§ **Short task**:
State how many lines in the items below contain the string "agent". Give only the number.

§ **Input**:
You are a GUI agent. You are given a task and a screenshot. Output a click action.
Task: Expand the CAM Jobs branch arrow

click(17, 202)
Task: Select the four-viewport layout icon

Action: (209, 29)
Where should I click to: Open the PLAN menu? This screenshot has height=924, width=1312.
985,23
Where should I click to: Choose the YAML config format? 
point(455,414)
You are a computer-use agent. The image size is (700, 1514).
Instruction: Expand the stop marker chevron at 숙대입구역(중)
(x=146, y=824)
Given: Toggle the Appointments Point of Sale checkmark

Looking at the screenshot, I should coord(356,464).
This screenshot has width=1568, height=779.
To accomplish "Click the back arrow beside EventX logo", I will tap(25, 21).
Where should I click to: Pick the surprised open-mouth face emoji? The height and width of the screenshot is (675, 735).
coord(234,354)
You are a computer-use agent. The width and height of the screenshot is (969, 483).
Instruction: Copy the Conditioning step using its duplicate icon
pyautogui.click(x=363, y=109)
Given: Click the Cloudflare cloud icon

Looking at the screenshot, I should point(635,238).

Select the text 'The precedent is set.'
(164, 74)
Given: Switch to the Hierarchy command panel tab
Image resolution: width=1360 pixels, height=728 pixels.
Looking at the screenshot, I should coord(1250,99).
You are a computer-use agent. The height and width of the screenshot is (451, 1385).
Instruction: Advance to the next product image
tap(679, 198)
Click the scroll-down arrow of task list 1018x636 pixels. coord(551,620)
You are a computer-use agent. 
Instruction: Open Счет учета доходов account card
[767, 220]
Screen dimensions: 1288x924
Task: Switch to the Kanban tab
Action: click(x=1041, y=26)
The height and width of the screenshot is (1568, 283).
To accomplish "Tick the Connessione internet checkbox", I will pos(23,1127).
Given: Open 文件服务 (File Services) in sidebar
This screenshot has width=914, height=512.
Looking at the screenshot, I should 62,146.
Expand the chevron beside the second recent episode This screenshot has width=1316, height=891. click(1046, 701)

§ **Response to the task**:
5